▸ Instructions to follow:
Copy each line in the data below that contains the word "agent".

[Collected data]
[Start of Attachment]

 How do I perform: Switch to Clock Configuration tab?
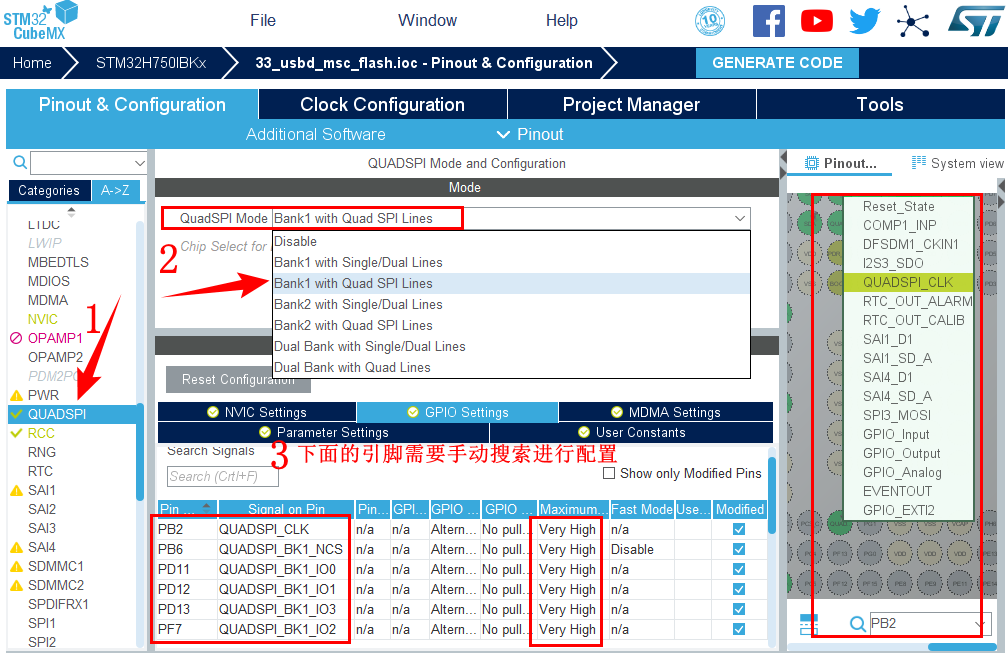pos(382,105)
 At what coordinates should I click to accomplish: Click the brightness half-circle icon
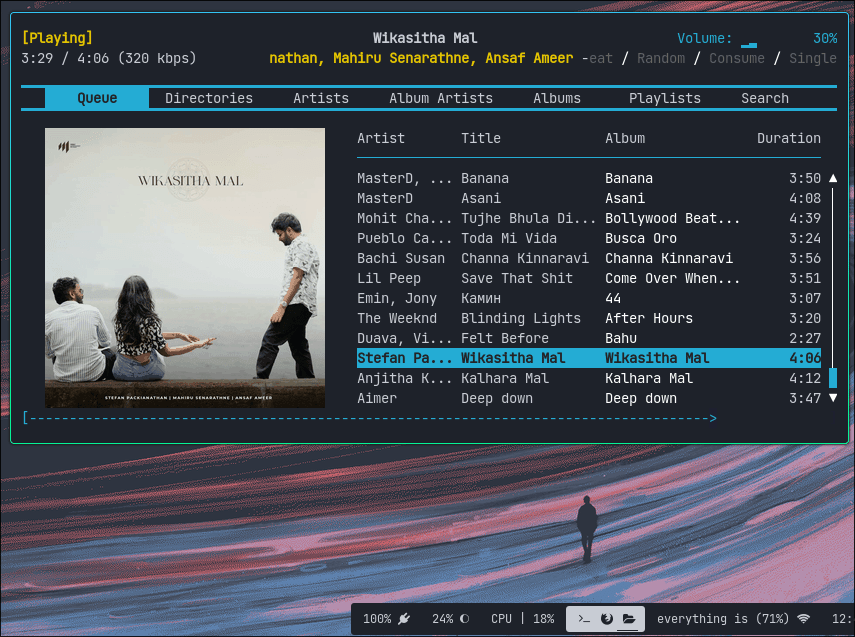[465, 619]
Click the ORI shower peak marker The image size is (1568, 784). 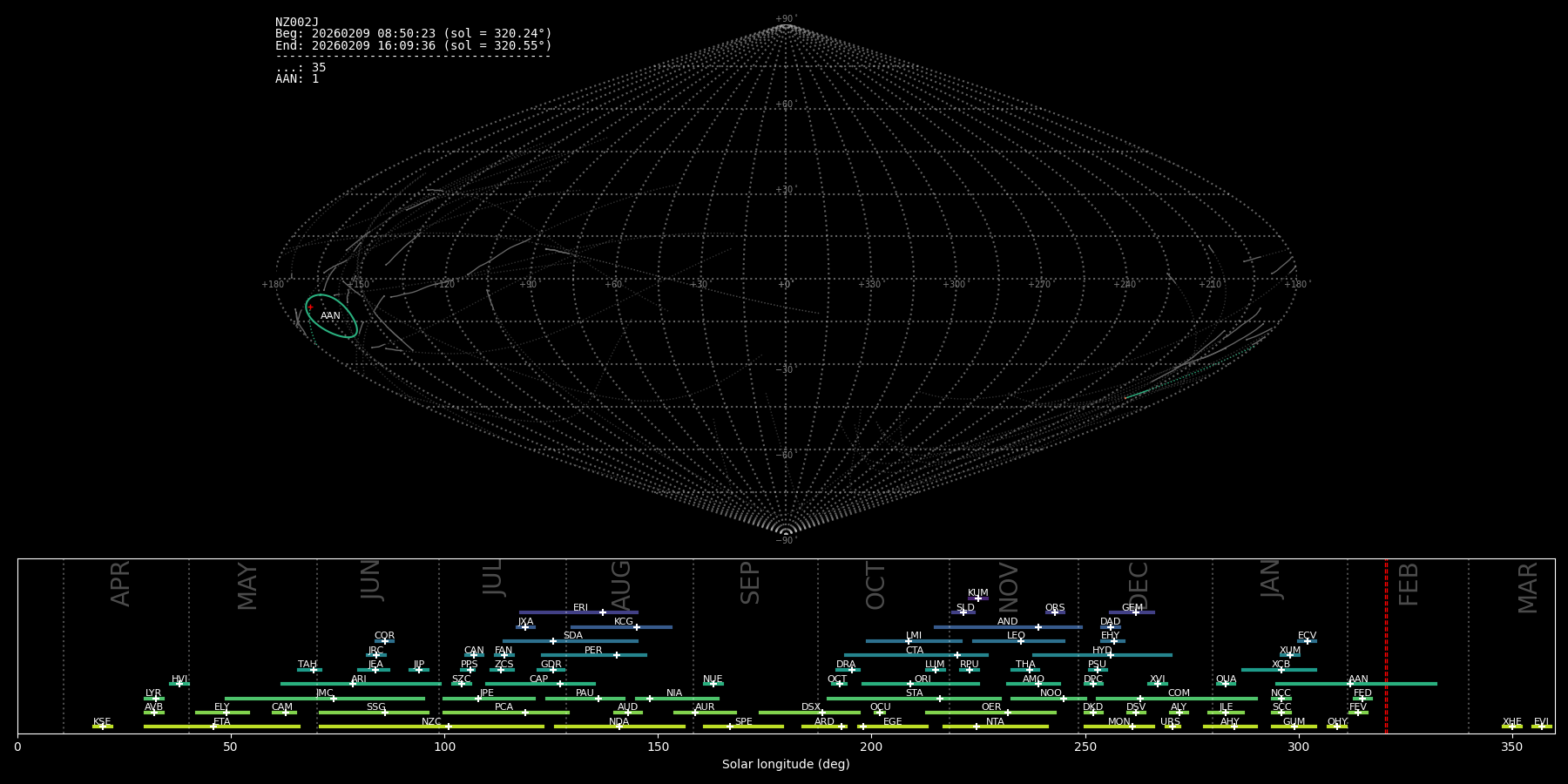pos(910,684)
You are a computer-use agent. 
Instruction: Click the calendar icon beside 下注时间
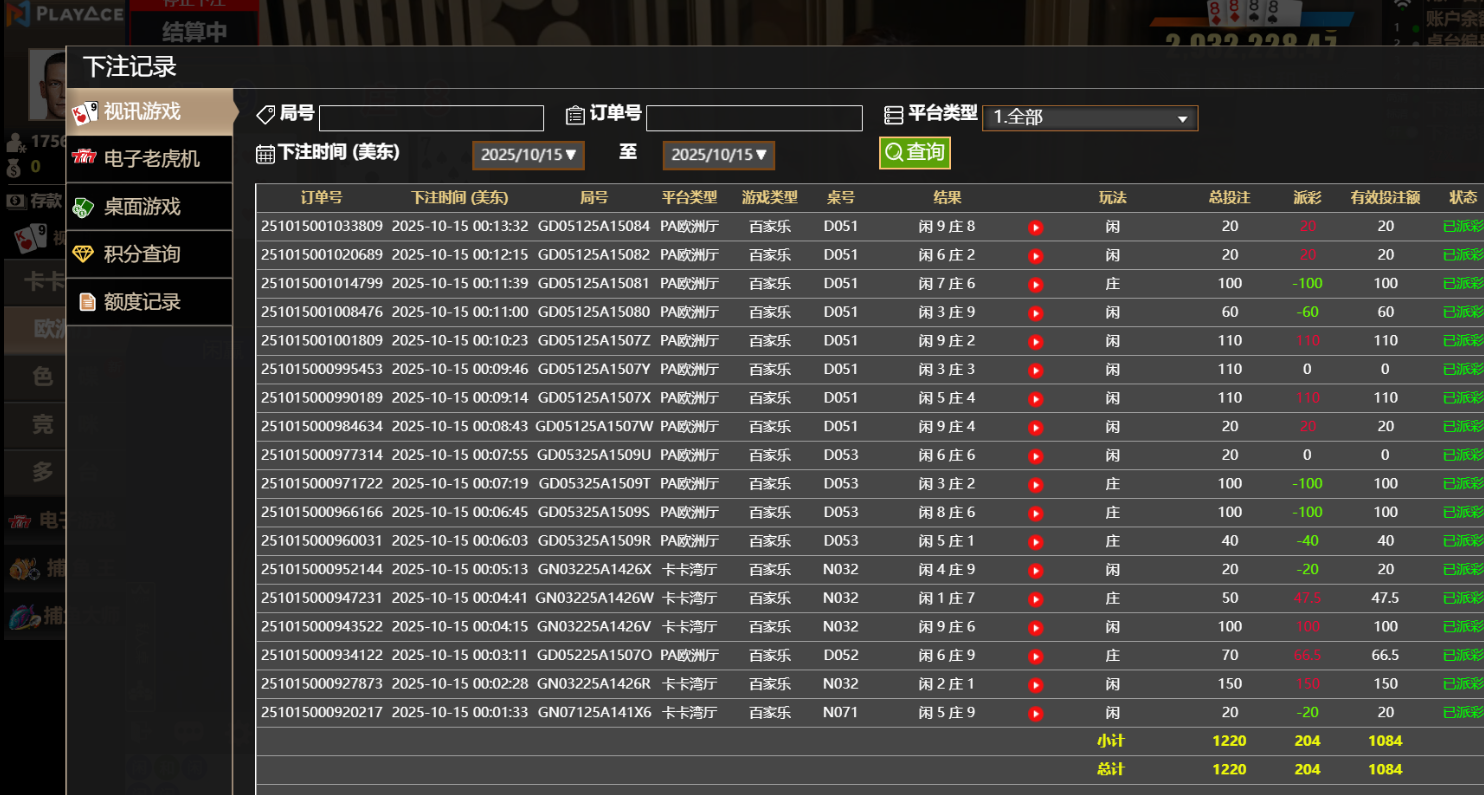coord(265,154)
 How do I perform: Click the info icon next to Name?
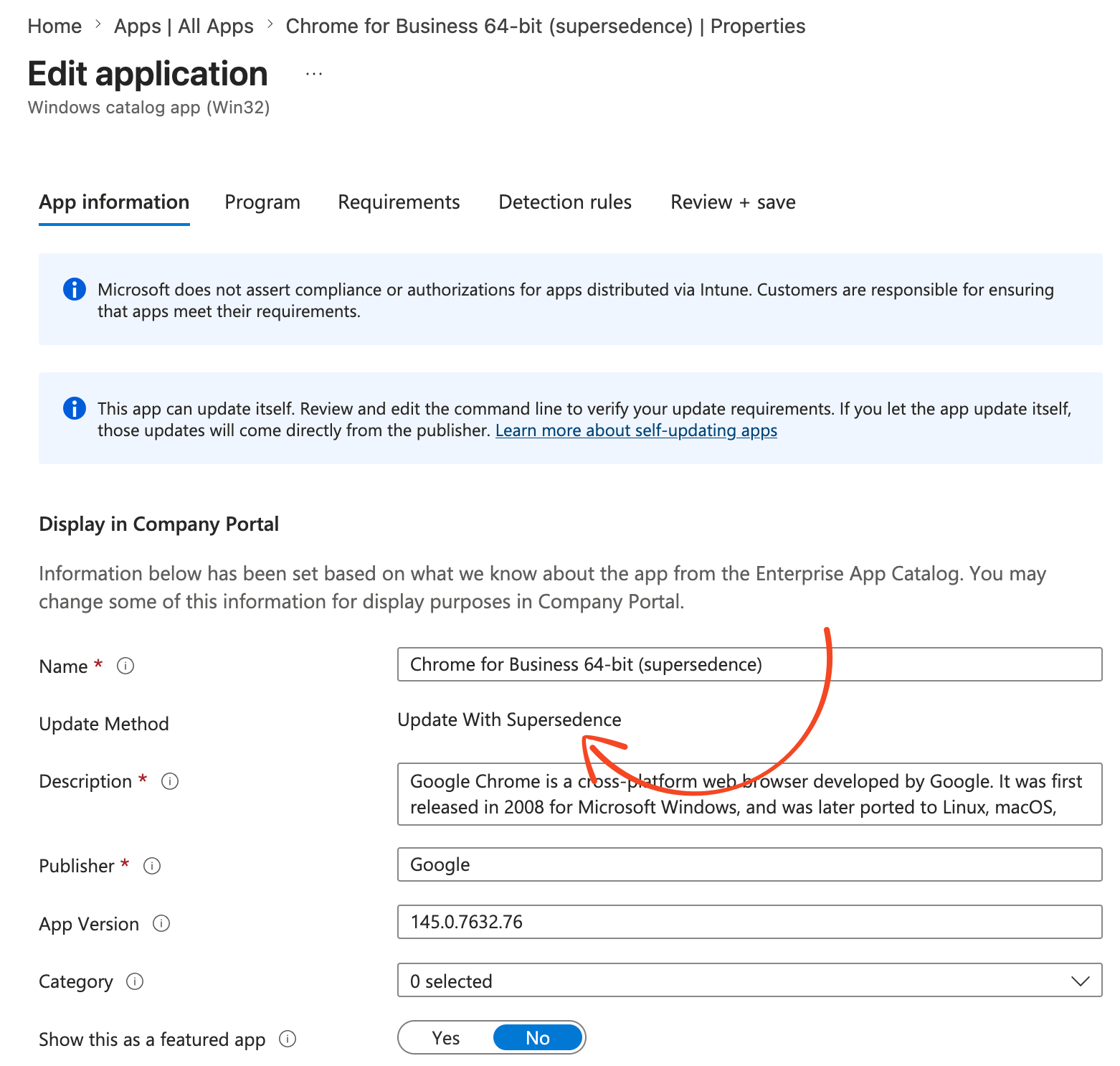(x=125, y=666)
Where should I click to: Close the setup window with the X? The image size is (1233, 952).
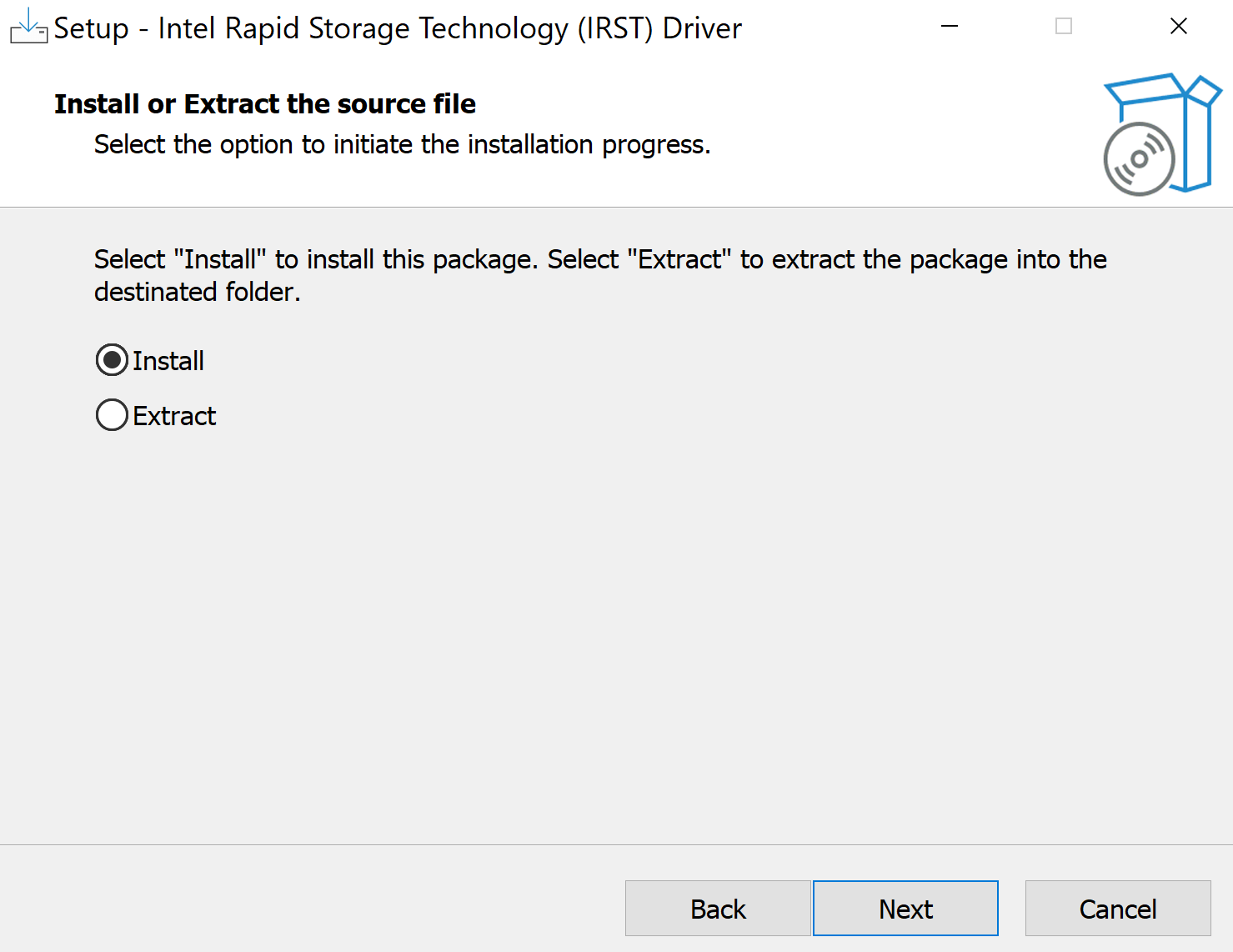[1178, 27]
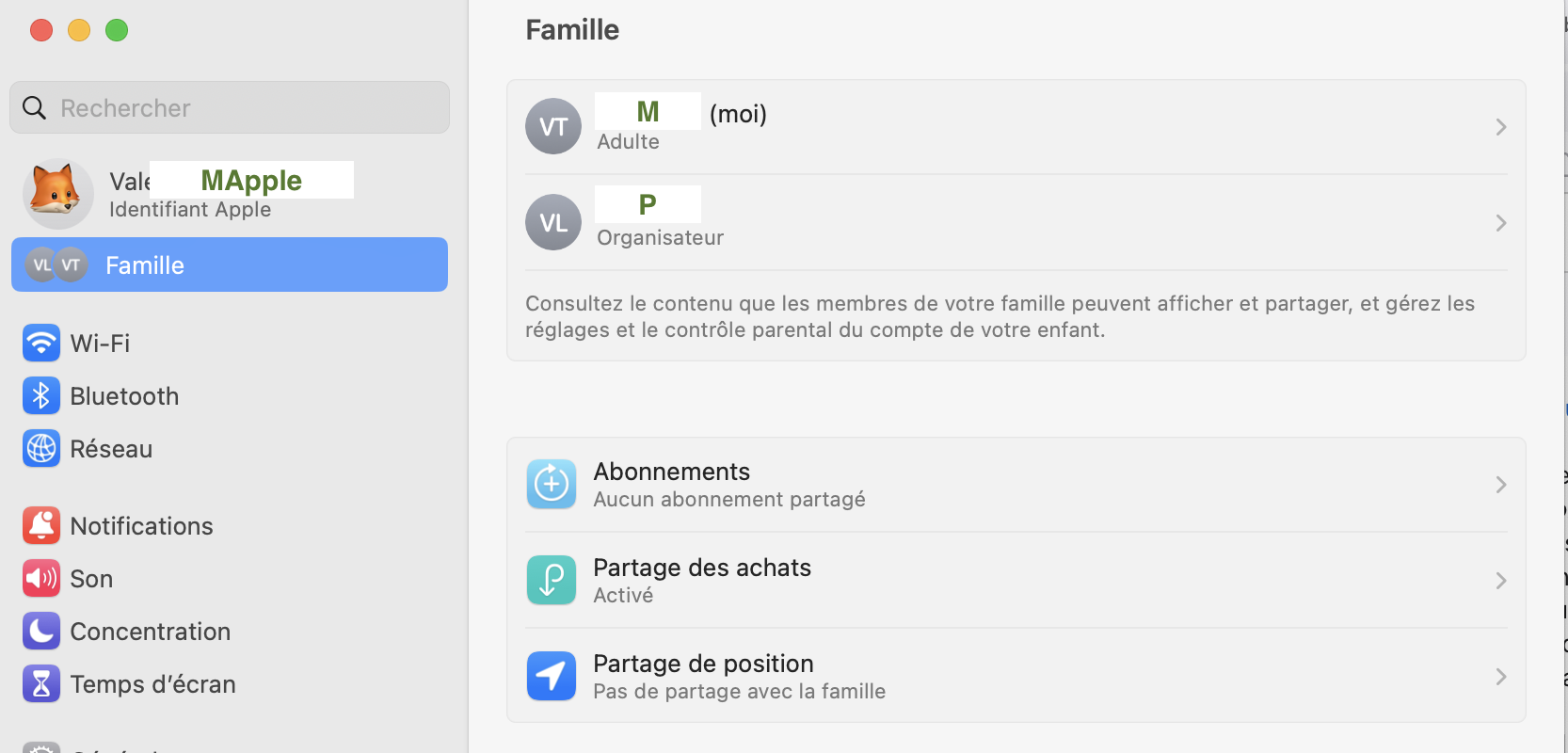Click the VT avatar of adult member
Viewport: 1568px width, 753px height.
[x=553, y=127]
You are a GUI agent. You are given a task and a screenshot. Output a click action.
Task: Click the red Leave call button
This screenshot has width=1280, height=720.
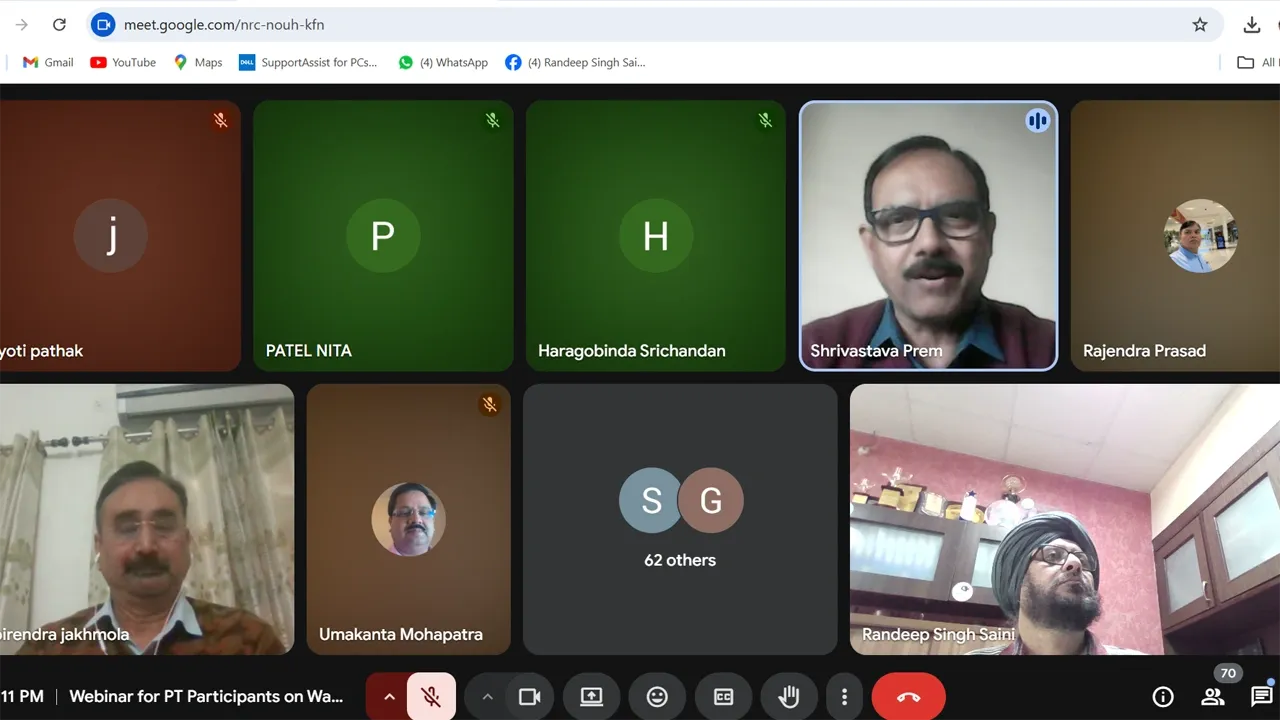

[End of Attachment]

▸ Answer to this task:
You are a computer-use agent. 
You are a GUI agent. You are given a task and a screenshot. Output a click action.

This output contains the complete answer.